Cos’è la pace. Forse è questa serata mentre insieme ad altre centinaia di
persone cerchiamo di capire il mondo che ci appartiene. Forse è il sole che
domani batterà sulla punta degli ulivi. E l’essere consapevoli che la vita
è in ogni filo d’erba, in ogni insetto, in ogni zolla. Sapere che ogni cosa
si riassume in me come molteplice. Che si espande immensa e si raccoglie in
un solo attimo. La pace è sapere di essere una piccola parte (di tempo e di
materia) dove è presente il tutto: casuale eppure irripetibile. Tutto in
ogni cosa. Ogni cosa nel tutto. Piccola, immensa natura variabile, eppure
determinata in modo preciso e necessario. Per questo da non violare, non
trascurare, non obliare. Una specie di catena ininterrotta dall’origine
fino a me, fino a oggi, fino a tutto questo Noi, Noi che si prolungherà in
un domani. Terre di terre, figli di figli, specie di specie, parola di
parole. Un noi di tutto. La pace è da questo punto di vista la filosofia
dell’uno e della molteplicità, della natura e dell’essere. Essa si riassume
nell’attimo della vita: la vita vissuta in ogni cosa.
Per questo Alex Zanotelli non si stanca di ripetere con tutta la sua carica
profetica: “siamo sul punto in cui la scelta che siamo chiamati a compiere
è quella fra la vita e la morte”. La natura e cultura tendono all’ordine
della pace. Ogni altro ordine avrebbe impedito nel tempo la vita e la
durata della vita. Sicché la civiltà è stato costruita proprio intorno al
concetto di pace e di natura. La pace è alla base di ogni religiosità. Dio
non fa che confermare la natura della vita nella pace. La guerra per farsi
ha bisogno di generare l’odio contro la vita e contro la natura. La guerra
pone anzi lo scontro fra l’uomo e la natura, fra l’uomo e la vita. La
guerra per questo è un atto contro natura. Il massimo che l’uomo può
produrre ponendo in modo irrimediabile il proprio distacco dalla natura.
L’uomo con la guerra contrappone la vita alla morte, il bene al male. Pone
la propria escissione dalla vita del pianeta. E per questo dice Zanotelli
“non si può spezzare il pane dell’Eucarestia con le mani che grondano sangue”.
Non ci può essere vita senza la pace. La pace è per ciò la vita del mondo.
La pace è nella natura della vita. E’ la pace che fa crescere una farfalla.
E’ una farfalla che dà pace alla vita. La pace è così la sola cosa che la
natura riconosce poiché ha permesso alla vita di nascere e sopravvivere. E’
questa la metafora presente sin dall’antichità nei racconti mitologici
dell’origine del mondo compresa la Bibbia.

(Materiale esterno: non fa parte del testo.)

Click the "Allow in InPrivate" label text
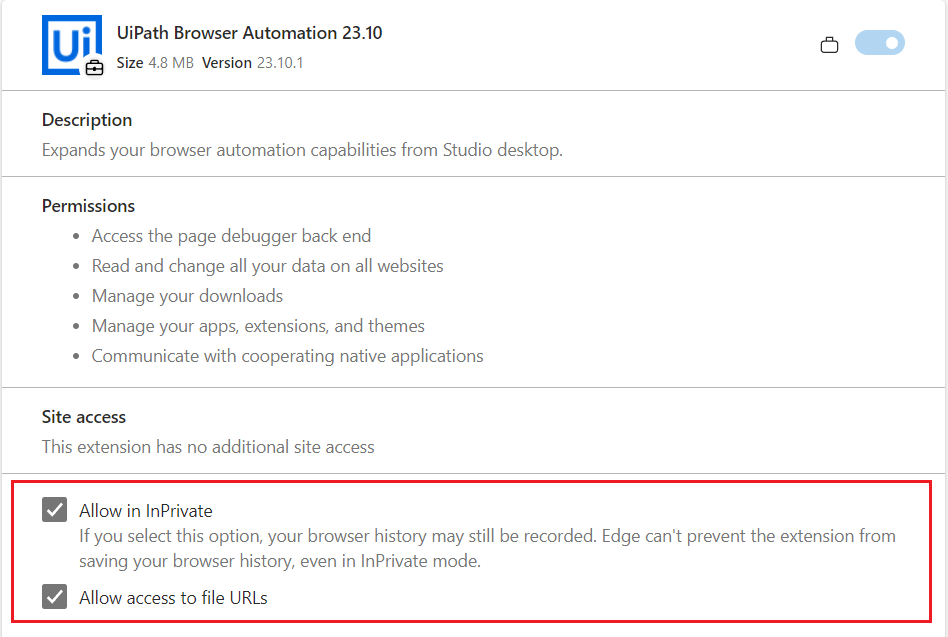The height and width of the screenshot is (637, 948). pos(146,511)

Il paradiso è il recinto cosmico
iniziale dove la vita nasce, prospera e si moltiplica. Su questa
consapevolezza l’uomo ha costruito l’ordine politico della pace in rapporto
alla sacralità delle leggi della natura che diventano principi morali e
religiosi. La coscienza è appunto la costruzione dell’ordine politico della
pace. L’ordine politico della pace è la conquista umana dell’ordine
naturale. Ovvero ricongiunge la vita naturale alla vita umana. Avvicinare
l’etica dell’uomo a quella naturale è scoprire nella natura Dio. Ma
affinché questa meravigliosa triade natura, Dio, umanità si realizzi
occorre ricostruire l’idea della “Pacem in terris”.